Haploinsufficiency of CYFIP2 Causes Lithium-Responsive Prefrontal Dysfunction

- Joint research work by Korea University, Seoul National University, and KBRI was published in a prestigious academic journal of brain neurology.
- The identified pathophysiological mechanisms of CYFIP2 deficiency are expected to advance the therapeutic development in intellectual disability and epilepsy.

□ Korea Brain Research Institute (KBRI headed by Suh Pann-ghill) announced on the 6th of July that joint research team led by Professor Kihoon Han (Korea University College of Medicine), Professor Se-Young Choi (Seoul National University, School of Dentistry), and Group Leader Kea Joo Lee (KBRI) successfully identified the structural and functional roles of CYFIP2 gene, an established genetic risk factor for intellectual disability and epilepsy, in the mouse prefrontal cortex.

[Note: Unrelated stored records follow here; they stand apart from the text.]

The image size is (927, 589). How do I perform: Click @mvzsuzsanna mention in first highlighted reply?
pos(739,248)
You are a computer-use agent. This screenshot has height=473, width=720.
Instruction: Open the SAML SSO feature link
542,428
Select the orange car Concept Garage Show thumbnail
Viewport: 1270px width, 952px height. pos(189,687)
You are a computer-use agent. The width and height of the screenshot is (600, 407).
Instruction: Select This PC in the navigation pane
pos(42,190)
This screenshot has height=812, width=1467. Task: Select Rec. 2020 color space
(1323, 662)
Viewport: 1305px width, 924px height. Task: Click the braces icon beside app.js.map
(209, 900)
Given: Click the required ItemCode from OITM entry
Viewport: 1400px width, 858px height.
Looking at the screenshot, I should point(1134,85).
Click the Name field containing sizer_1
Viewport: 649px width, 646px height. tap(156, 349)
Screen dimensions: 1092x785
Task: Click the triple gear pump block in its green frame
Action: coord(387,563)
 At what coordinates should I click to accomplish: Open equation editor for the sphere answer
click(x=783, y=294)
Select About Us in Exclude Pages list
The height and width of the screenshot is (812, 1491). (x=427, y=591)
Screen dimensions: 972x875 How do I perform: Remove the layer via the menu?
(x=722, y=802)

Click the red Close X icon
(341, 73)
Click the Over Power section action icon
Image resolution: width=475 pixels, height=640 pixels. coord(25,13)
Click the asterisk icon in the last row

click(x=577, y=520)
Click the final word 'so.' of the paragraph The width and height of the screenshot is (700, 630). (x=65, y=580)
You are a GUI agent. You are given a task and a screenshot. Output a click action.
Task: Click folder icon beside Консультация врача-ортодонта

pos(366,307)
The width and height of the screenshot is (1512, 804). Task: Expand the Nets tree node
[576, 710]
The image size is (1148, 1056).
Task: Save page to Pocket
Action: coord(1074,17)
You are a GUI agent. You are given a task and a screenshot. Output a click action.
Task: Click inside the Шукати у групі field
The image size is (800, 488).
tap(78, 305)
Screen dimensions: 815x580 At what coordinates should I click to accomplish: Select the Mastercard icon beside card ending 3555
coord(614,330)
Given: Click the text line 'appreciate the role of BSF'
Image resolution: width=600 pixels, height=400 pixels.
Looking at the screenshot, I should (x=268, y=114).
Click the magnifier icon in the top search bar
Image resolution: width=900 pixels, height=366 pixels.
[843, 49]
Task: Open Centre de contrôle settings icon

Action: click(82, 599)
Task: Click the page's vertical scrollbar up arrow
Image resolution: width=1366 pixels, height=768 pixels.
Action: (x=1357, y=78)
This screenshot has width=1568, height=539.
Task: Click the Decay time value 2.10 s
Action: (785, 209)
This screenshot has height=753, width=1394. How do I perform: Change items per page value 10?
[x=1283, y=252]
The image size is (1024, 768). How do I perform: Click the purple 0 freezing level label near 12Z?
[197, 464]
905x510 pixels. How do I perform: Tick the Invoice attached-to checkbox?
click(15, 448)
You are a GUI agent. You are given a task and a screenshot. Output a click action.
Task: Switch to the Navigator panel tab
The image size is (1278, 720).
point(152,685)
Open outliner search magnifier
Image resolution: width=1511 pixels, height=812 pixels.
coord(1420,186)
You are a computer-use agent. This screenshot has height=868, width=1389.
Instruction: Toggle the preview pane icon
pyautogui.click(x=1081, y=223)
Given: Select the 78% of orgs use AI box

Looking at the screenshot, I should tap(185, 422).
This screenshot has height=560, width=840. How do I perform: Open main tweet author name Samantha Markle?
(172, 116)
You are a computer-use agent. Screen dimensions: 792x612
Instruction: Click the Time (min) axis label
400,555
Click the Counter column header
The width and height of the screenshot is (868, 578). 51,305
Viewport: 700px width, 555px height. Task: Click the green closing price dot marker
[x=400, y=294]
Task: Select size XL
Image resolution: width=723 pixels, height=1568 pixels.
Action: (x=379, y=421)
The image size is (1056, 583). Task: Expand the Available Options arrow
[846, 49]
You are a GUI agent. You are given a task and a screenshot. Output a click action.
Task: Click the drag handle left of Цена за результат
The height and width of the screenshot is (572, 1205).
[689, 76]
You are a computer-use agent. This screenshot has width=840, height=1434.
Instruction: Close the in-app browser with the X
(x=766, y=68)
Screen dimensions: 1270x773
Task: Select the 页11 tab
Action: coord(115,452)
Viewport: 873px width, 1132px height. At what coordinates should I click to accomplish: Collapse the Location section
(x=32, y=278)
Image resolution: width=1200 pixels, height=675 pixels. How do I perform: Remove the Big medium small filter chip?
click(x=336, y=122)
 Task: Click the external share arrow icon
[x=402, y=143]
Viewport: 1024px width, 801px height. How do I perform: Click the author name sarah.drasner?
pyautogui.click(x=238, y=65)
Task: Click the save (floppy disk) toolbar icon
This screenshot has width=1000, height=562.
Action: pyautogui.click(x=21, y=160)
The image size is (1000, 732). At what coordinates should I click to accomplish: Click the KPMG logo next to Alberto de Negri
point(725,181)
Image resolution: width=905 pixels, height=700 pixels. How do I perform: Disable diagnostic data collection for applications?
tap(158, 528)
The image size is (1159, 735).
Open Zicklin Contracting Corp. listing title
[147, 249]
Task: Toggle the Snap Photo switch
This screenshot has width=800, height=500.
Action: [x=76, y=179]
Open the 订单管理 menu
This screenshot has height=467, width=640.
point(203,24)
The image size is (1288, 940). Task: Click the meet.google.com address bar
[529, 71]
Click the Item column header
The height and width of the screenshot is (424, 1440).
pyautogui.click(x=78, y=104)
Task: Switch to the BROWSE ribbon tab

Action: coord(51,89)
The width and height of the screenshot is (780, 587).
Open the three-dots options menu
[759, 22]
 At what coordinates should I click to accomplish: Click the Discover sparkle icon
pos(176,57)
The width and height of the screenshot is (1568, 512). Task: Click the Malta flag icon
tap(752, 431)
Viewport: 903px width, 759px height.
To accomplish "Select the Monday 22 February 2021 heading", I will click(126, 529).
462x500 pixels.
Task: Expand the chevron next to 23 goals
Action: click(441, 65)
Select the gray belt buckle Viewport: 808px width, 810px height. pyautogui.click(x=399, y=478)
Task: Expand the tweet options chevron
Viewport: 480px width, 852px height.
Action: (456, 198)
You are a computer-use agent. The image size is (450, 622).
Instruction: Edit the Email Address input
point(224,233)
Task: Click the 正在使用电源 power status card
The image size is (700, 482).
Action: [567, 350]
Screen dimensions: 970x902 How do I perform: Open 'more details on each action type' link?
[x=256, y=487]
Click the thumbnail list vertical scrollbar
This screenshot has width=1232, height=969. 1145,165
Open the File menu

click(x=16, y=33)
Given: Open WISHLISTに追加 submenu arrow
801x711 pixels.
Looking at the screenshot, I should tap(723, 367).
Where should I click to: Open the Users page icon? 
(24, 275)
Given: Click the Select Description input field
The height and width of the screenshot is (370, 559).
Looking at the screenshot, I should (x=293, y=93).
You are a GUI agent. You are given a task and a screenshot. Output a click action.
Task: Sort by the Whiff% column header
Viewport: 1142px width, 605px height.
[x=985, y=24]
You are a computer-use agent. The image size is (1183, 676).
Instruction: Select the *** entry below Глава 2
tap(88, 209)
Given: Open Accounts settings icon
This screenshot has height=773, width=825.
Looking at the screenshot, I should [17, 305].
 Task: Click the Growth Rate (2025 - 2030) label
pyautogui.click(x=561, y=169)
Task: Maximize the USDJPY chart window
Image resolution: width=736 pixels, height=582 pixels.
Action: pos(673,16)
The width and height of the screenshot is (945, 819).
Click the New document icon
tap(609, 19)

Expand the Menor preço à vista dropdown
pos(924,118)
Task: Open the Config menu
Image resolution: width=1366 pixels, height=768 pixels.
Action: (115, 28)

□ Intellectual disability, characterized by significant limitations in learning and problem solving, and epilepsy, characterized by unpredictable seizures and loss of awareness, are the two representative disorders caused by abnormal brain functions. Multiple genetic variants associated with the onset of these two disorders have been reported. However, the specific mechanism through which they trigger brain dysfunction has not been identified clearly.

□ The research team led by Professor Kihoon Han focused on overseas research cases that revealed the repeated association of genetic variations of CYFIP2 with intellectual disability and epilepsy based on the analysis of patients’ genomes. Thus, they first produced a mouse model with reduced CYFIP2 expression. Using this animal model, the team examined the structural and functional changes in the medial prefrontal cortex associated with memory, decision-making, and emotion and finally discovered that layer 5 (L5) neurons displayed ‘select‘ive changes in synaptic ultrastructure and excitability.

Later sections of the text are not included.